Figure 4. Effects of ASC shRNA or caspase-1 inhibition on podocyte inflammasome formation and activation during hHcys

A. Colocalization of NALP3 (green) with ASC (red) or caspase-1 (red) in mouse glomeruli. B. Summarized data showing the fold changes in PCC for the colocalization of NALP3 with ASC or caspase-1 (n=6). C. Caspase-1 activity in different groups of mice (n=6). D. IL-1β production in mouse glomeruli (n=6 per group). N Diet: Normal Diet; Casp-1: Caspase-1; Scra: Scrambled shRNA-transfected; ASC sh: ASC shRNA-transfected. *P<0.05, vs. scrambled shRNA-transfected mice on the N diet; # P<0.05, vs. scrambled shRNA-transfected mice on the FF diet.

Figure 5. Effects of ASC gene silencing and caspase-1 inhibition on hHcys-induced glomerular damage

A. Urinary albumin excretion in 6 groups of mice as indicated (n=8 per group).

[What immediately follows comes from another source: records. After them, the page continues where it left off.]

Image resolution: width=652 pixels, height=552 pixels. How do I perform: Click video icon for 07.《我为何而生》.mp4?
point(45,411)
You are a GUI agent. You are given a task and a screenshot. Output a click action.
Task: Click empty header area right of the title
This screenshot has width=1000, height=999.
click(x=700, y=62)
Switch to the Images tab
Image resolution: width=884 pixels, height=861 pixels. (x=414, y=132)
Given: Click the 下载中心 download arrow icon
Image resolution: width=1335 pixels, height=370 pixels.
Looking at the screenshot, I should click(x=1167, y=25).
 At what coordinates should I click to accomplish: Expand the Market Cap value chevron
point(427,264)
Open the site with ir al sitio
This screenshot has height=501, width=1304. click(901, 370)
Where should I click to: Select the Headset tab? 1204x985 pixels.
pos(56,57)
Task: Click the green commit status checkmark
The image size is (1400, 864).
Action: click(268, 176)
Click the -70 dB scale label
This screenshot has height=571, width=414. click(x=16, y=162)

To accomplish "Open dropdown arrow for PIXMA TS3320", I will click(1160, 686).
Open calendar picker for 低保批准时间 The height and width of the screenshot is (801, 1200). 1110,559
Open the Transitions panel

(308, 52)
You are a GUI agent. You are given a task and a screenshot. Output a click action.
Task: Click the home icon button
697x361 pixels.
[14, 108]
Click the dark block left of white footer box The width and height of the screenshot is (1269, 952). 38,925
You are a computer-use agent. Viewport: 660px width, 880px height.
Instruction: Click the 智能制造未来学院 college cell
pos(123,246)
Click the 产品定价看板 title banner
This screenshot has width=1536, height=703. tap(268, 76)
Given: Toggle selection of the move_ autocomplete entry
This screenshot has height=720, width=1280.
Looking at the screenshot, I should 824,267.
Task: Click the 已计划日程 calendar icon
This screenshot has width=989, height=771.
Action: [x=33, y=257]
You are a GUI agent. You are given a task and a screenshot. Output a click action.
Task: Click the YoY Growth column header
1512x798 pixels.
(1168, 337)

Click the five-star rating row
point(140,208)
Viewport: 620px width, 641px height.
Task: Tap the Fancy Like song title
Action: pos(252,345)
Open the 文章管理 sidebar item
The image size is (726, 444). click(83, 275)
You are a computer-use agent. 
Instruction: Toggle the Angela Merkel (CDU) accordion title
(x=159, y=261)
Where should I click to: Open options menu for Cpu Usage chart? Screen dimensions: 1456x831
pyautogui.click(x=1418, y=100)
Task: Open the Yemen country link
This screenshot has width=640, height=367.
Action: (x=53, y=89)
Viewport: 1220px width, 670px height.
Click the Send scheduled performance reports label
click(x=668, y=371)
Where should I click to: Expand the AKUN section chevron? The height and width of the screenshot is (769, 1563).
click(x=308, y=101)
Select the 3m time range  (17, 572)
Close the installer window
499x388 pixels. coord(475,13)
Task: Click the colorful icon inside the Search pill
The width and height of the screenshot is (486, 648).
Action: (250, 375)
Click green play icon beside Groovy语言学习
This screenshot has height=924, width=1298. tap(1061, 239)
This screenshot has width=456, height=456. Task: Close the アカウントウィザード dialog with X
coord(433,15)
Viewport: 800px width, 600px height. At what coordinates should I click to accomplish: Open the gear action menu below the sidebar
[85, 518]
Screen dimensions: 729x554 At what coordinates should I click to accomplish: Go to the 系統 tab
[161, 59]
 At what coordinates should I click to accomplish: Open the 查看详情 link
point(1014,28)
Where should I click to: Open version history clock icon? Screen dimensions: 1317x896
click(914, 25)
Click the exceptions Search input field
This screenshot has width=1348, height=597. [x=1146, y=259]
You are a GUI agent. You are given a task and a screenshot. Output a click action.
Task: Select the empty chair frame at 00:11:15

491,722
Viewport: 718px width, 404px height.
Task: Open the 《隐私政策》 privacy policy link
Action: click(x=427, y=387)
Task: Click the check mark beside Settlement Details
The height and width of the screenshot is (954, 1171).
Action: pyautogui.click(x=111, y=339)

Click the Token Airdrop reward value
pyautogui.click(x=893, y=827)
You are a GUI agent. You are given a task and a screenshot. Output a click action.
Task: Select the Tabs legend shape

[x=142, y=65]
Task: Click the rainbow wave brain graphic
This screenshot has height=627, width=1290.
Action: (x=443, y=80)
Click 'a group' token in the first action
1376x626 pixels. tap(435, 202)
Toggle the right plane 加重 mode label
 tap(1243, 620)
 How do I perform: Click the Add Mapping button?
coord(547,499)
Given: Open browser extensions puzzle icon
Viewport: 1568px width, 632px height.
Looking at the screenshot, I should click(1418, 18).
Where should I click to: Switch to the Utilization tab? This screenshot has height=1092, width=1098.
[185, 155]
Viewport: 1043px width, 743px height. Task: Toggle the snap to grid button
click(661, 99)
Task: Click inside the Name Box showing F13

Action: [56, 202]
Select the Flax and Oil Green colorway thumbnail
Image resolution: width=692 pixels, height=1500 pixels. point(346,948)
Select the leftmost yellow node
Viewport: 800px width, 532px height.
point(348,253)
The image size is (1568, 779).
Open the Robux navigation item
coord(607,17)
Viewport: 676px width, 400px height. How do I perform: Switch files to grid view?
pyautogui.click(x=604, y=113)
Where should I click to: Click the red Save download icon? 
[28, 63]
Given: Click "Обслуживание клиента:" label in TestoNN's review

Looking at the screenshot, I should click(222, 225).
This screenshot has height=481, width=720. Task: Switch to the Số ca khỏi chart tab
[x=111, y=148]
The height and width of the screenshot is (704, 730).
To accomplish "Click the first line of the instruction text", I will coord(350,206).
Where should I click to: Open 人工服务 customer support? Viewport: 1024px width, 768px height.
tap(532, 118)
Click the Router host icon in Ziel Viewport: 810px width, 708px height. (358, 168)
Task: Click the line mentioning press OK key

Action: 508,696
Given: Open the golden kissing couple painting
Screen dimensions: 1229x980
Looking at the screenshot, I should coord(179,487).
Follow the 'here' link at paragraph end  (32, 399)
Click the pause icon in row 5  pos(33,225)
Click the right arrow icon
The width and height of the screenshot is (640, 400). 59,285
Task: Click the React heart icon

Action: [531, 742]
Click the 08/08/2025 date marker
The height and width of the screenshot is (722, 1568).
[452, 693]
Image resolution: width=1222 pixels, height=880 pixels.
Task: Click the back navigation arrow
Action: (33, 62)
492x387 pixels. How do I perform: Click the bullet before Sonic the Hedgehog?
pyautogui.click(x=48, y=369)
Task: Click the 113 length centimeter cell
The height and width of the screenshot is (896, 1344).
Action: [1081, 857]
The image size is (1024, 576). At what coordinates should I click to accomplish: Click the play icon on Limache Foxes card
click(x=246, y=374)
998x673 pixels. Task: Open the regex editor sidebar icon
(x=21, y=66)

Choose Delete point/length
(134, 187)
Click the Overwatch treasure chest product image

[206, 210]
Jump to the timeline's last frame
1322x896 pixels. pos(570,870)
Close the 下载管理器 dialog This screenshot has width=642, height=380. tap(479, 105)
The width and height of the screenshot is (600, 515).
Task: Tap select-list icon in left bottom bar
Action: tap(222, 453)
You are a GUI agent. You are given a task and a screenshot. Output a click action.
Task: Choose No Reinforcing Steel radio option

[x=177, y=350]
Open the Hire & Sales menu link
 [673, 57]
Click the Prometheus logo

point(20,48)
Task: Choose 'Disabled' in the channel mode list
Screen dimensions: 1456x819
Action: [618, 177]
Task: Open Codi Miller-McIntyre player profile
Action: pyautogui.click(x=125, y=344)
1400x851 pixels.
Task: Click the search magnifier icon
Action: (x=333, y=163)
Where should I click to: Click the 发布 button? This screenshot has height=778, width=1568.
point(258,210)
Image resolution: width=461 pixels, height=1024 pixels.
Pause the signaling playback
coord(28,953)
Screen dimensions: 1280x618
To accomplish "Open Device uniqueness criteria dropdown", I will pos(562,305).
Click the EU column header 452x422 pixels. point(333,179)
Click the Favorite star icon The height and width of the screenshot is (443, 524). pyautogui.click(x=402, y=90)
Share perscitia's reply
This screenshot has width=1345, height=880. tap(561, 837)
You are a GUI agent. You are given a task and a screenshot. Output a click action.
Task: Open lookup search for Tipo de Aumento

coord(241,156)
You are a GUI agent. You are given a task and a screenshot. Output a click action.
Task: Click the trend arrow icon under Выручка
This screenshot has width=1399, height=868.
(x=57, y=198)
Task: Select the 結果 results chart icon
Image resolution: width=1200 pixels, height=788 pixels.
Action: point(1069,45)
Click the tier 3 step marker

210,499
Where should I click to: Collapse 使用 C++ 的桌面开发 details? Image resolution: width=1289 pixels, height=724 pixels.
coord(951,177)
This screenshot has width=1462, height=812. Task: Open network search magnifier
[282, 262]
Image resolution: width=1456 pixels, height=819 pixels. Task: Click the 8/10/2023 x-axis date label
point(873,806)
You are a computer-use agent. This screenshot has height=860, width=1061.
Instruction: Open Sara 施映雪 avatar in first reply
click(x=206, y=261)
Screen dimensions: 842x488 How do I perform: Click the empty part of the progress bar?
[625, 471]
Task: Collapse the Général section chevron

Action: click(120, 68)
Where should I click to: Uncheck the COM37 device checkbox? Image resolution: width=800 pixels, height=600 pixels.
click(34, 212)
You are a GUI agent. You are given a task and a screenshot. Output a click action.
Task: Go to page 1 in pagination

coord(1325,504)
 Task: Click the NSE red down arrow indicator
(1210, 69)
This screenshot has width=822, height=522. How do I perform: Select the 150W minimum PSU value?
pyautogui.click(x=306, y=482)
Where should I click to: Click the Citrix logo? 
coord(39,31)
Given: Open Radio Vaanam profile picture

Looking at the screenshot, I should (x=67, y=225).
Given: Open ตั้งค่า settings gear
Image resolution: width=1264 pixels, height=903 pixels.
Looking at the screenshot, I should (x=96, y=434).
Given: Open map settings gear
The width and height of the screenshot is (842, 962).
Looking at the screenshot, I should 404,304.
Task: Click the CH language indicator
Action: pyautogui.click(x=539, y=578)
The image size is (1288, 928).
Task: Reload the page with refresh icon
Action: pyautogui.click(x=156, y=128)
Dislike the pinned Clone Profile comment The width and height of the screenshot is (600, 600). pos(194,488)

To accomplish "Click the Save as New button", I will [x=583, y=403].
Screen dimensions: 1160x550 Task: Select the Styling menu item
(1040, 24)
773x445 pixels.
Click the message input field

B. PAS staining showing glomerular morphological changes (original magnification, ×400). C. Summarized data of glomerular damage index in 6 different groups of mice (n=6 per group). D. ASC gene silencing and caspase-1 inhibition improved podocyte ultrastructure in FF diet-treated mice as shown by TEM examination. Arrow denotes the area of foot process effacement in WT mice on the FF diet (n=3). Original magnification: ×8,000.